Furthermore, I was looking through this question regarding the proper way to use the softmax function and it seems to make sense for me to use softmax as my output layer's activation function. This is because I have 2 output classes and thus my network could output the probability of each class summing up to 1. However, when I use softmax as my output class and cost = tf.reduce_mean(-tf.reduce_sum(y * tf.cast(tf.log(prediction), tf.float32), [1]))
as my loss function (as referenced in the attached question), my network outputs all [nan, nan] predictions.
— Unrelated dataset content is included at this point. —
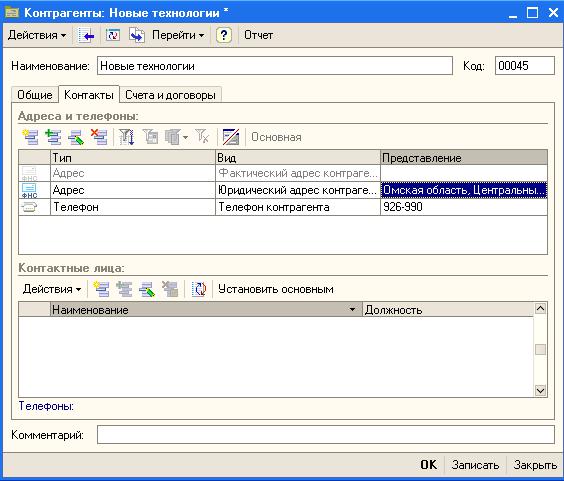564x481 pixels.
Task: Select the Телефон контрагента row
Action: pyautogui.click(x=283, y=207)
When I tried softmax on the output layer and the softmax_cross_entropy_with_logits_v2
loss function together, all of my predictions were the same [0, 1] or [1, 0]. I tried following the suggestions in this question but my network with softmax output still only outputs predictions of either all [0, 1] or [1, 0].
Overall, I am unsure as to how to procede and I believe that I must be misunderstanding how this network should be structured. Any help would be appreciated.